A virus that was first seen on May 22nd has been worming its way across the Internet, stealing personal information in the process. Dubbed “Korgo,” the worm exploits the same vulnerabilities and spreads in the same way as the Sasser worm that caused havoc last month.

Although the virus is not yet widespread, security companies like Symantec and F-Secure have issued warnings because of Korgo’s effectiveness at obtaining personal financial information.

On Friday, Symantec upgraded the threat level due to an increase in submissions.

How the Worm Turns

Officially known as W32.Korgo, the worm can propagate by exploiting a Microsoft Windows vulnerability first announced in mid-April, the Microsoft LSASS buffer overrun vulnerability. The threat affects users of Windows 2000 and Windows XP.

Korgo spreads via the Web, which means that it does not need to be launched by a user, as e-mail viruses do.

Security firm F-Secure has noted that the worm is written by the Russian Hangup Team virus group. There are a number of variants, and the virus is currently up to Korgo.E.

Korgo is one of a number of viruses that have appeared since Microsoft’s announcement of the vulnerability. Antivirus firm Sophos has reported that it detected 959 new viruses during May. The company also estimates that there are approximately 90,000 viruses in circulation.

The reason for such a high number of living viruses is that very few ever get exterminated, F-Secure system engineer Tony Magallamez told the E-Commerce Times. “With any infection on the Internet, you see [their] decline,” he said, “but they don’t die.”

Getting It Right

Although there were some reports that the virus contained a key-logger that could capture a user’s keystrokes, that information has turned out to be incorrect, said Graham Cluley, Sophos senior technology consultant, in an interview with the E-Commerce Times.

He noted that the virus opens up a backdoor through which a hacker could enter and install a key-logger program undetected; however, Korgo itself does not contain such an application.

Another misleading report that has cropped up is that Korgo is designed specifically to target credit card numbers and passwords, and was created for that purpose.
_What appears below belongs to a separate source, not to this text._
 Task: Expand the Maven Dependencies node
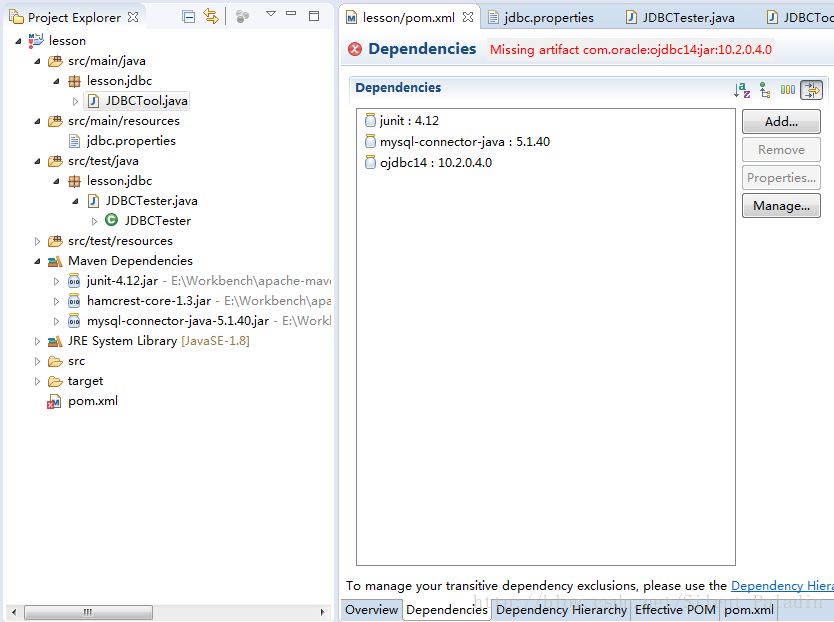point(38,260)
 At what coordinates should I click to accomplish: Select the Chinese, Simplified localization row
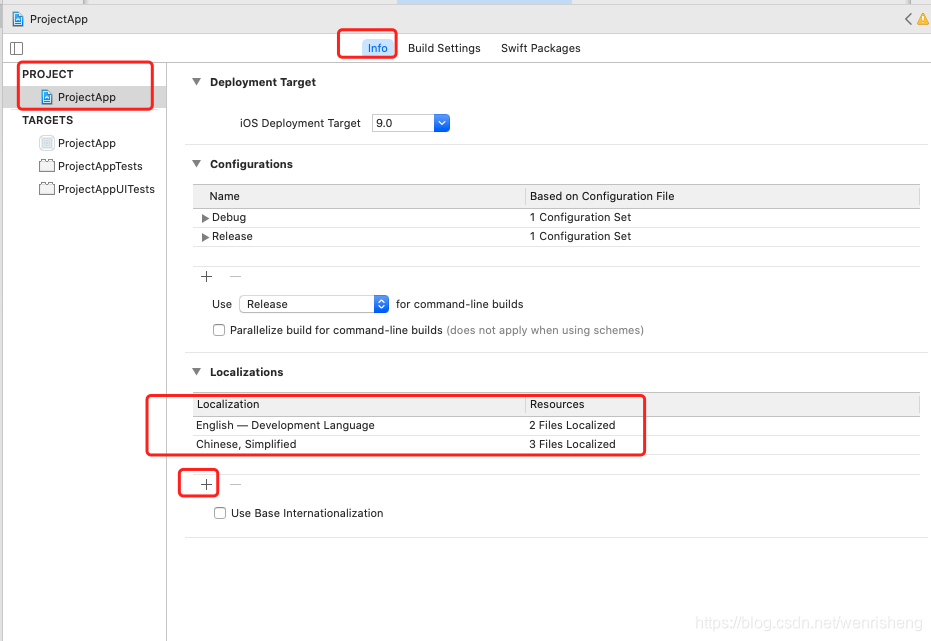click(x=556, y=444)
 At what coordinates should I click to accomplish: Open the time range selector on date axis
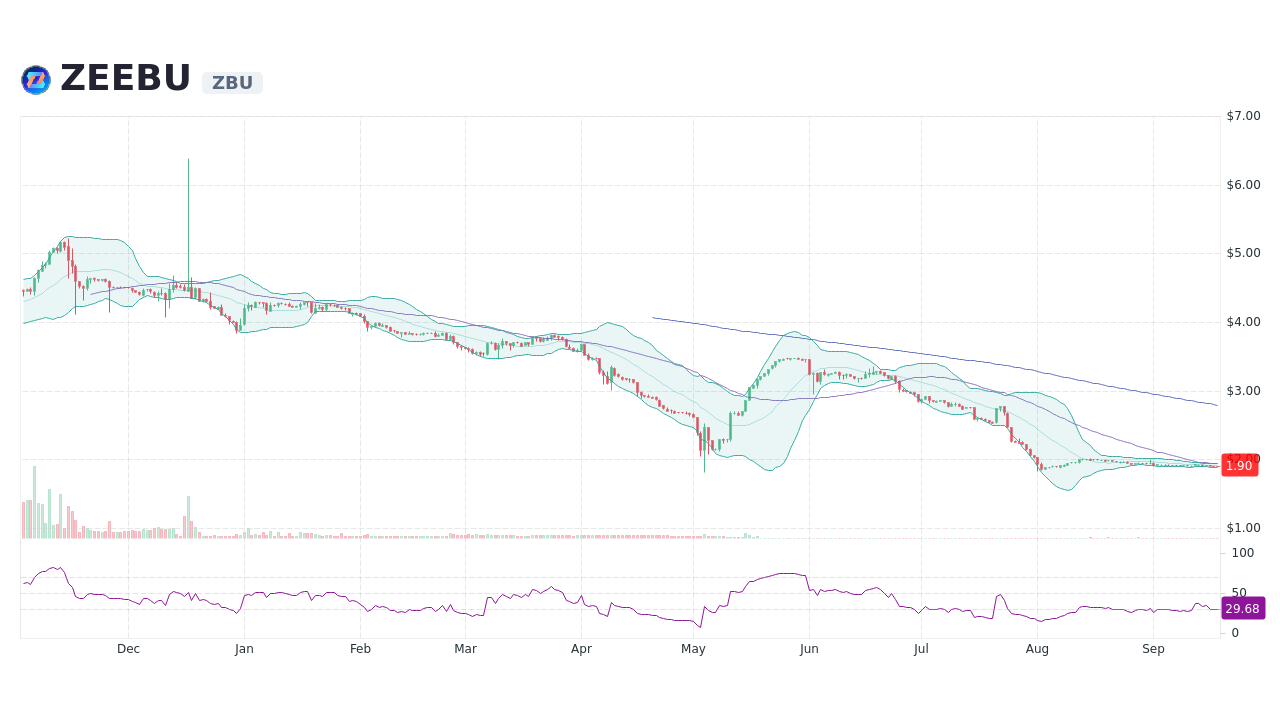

Magallamez said that the worm is not quite that unique. Like others of its kind, it can harvest any information that is on an infected PC. It also has the ability to connect to an outside server and follow commands from that machine.

“It’s not really a groundbreaking virus,” said Magallamez. “It’s just trying to take advantage of machines that haven’t been patched yet.”

F-Secure has warned that if Korgo gets onto an unpatched machine, it can be effective at getting personal data like passwords and credit card numbers. But Magallamez noted that the level for worry is low. “It hasn’t even reached our second level of alert,” he said.

Wake Up Call

Because Korgo exploits the same vulnerability that Sasser did, it only affects those computer users and businesses that did not install a security patch during the Sasser threat.

For this reason, only a small number of users should be affected. “You’ll get it if you slept through Sasser,” Cluley said. “And of all the worms to sleep through, it’s likely not many people missed that one, given all the attention it received.”

Cluley added that it is more likely that home users will be more affected than businesses, since they are not as diligent about installing security patches. But even most home users should have taken some action, given the amount of viruses that have appeared since the Sasser worm.

“My advice for anyone worried about the Korgo worm is to apply the patch, for goodness sake,” said Cluley. “How many more alarm calls do you need?”